The issue arises in the fact that these devices are used by people who rely on measuring their heart rate for health reasons, when doing this you may require 100% accuracy to make sure you’re staying within certain limits recommended by your doctor.
One thing to note is at this time while this civil suit starts to get ironed out, FitBit is denying the claims, stating that the tests done when comparing the FitBit results with other heart monitoring devices were not fair. According to a FitBit rep responding to the lawsuit:
“We stand behind our heart-rate monitoring technology and all our products, and continue to believe the plaintiffs’ allegations do not have any merit.”

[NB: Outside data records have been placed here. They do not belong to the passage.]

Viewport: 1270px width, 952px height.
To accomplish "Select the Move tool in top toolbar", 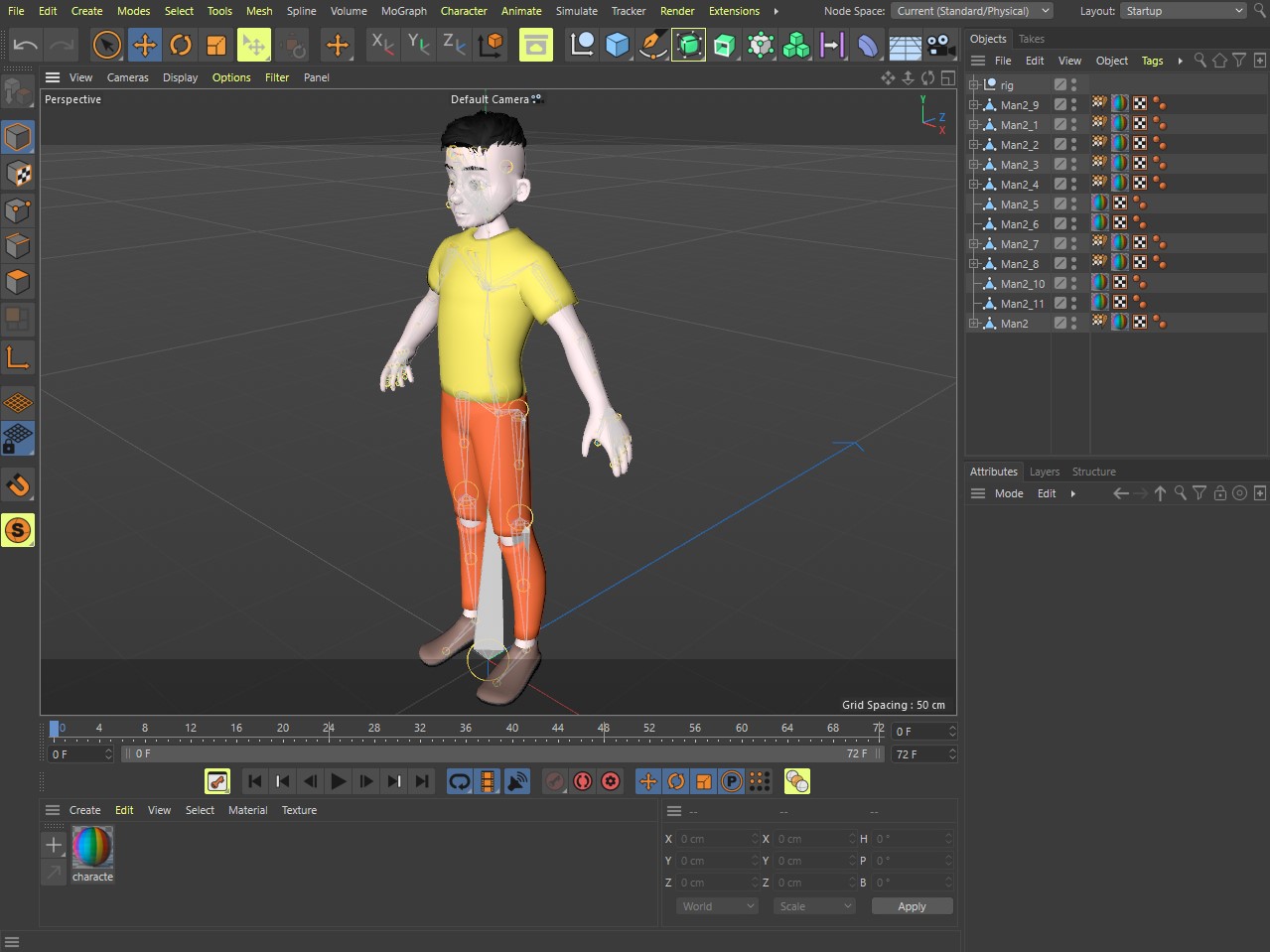I will (144, 45).
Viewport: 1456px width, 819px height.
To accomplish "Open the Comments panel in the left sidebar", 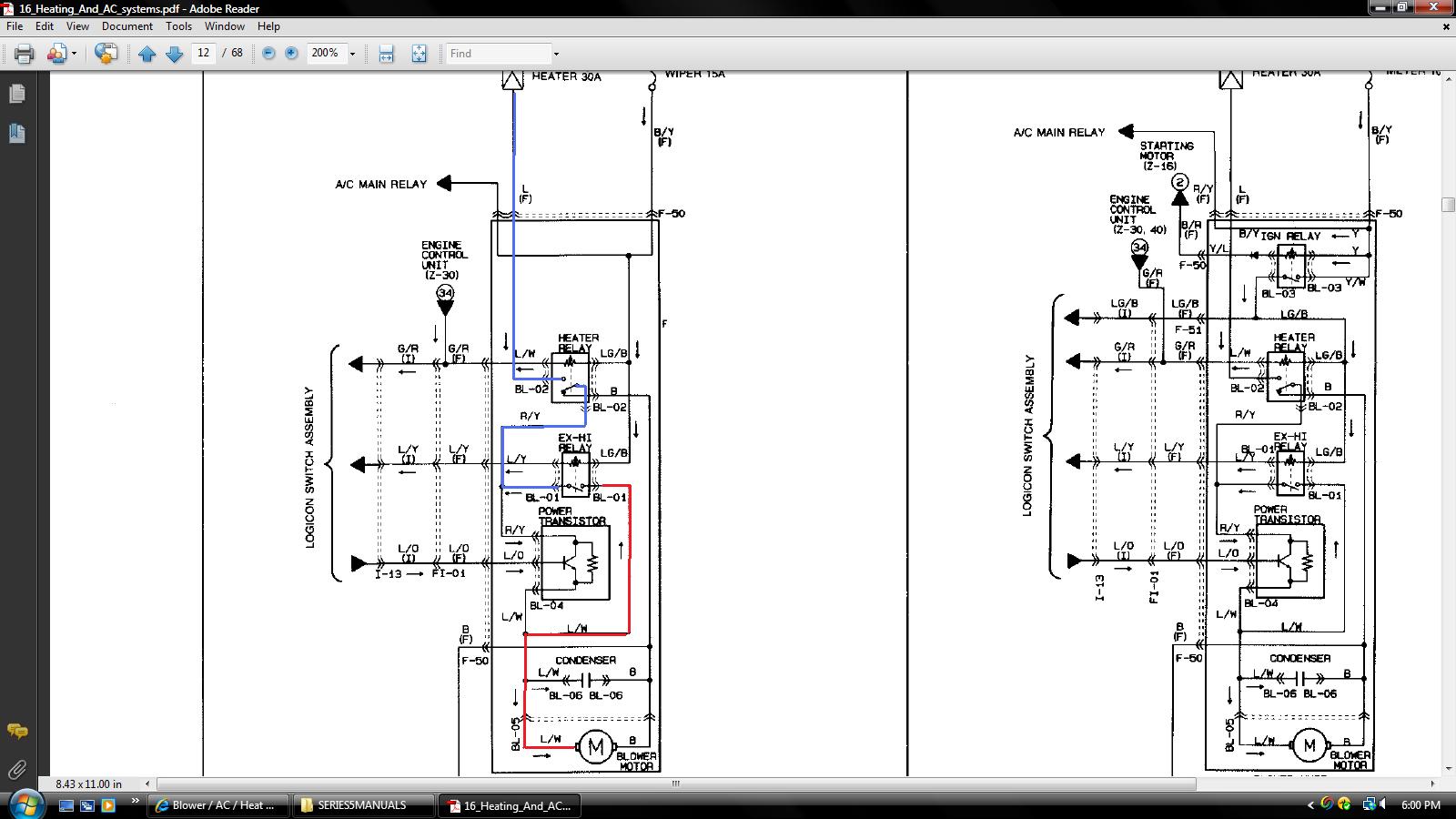I will [x=16, y=731].
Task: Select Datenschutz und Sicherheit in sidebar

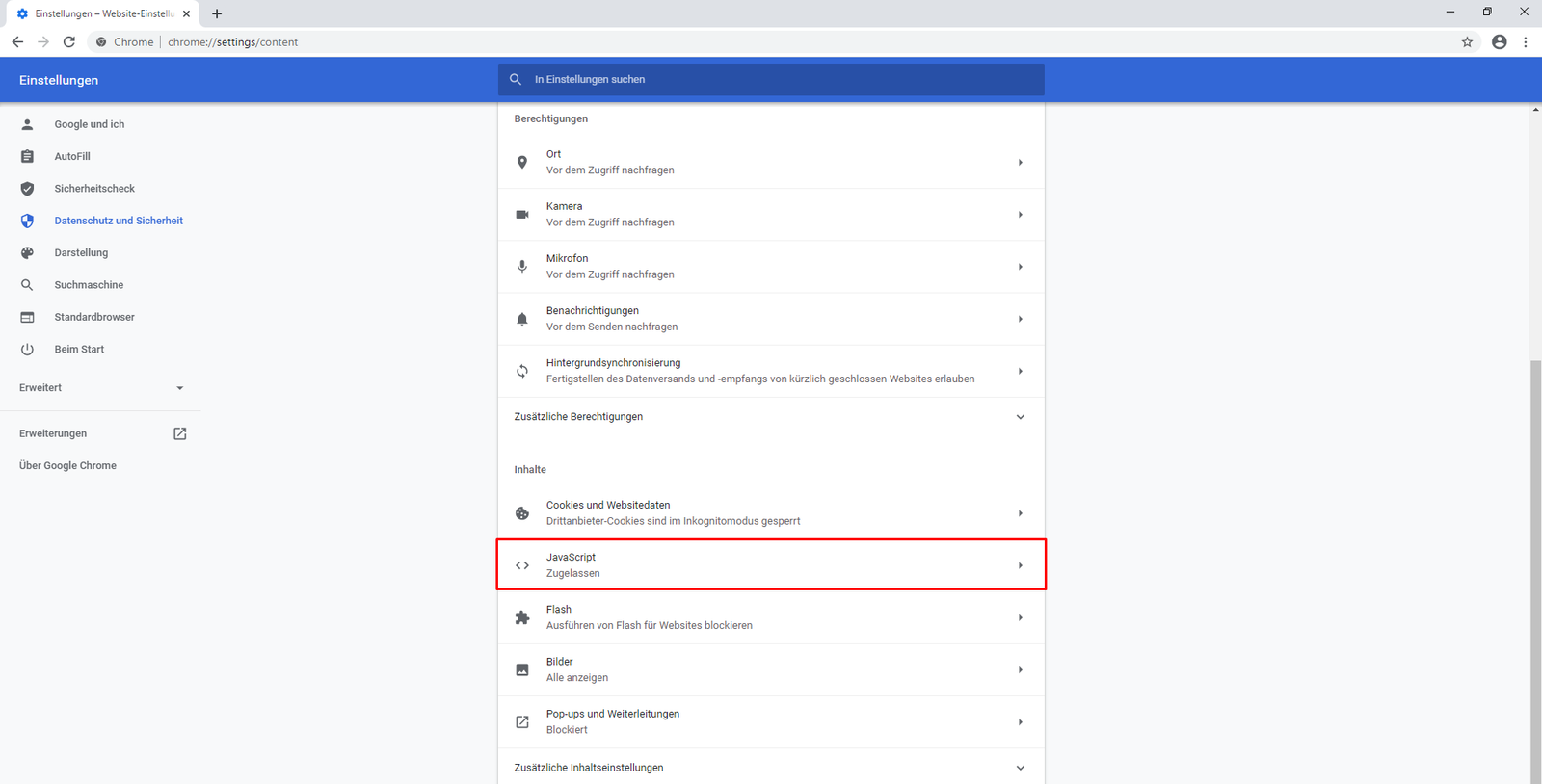Action: (x=118, y=221)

Various other researches have stated that the lawsuit, while correct at the core, is a bit of a stretch in stating that FitBit like many other various fitness trackers are just that – “trackers” – they do not measure the actual heart rate like being attached to a machine specifically designed for heart rate monitoring. Additionally according to FitBit they do not claim 100% accuracy (which we’re sure is in place to make sure they cover themselves for lawsuits just like this).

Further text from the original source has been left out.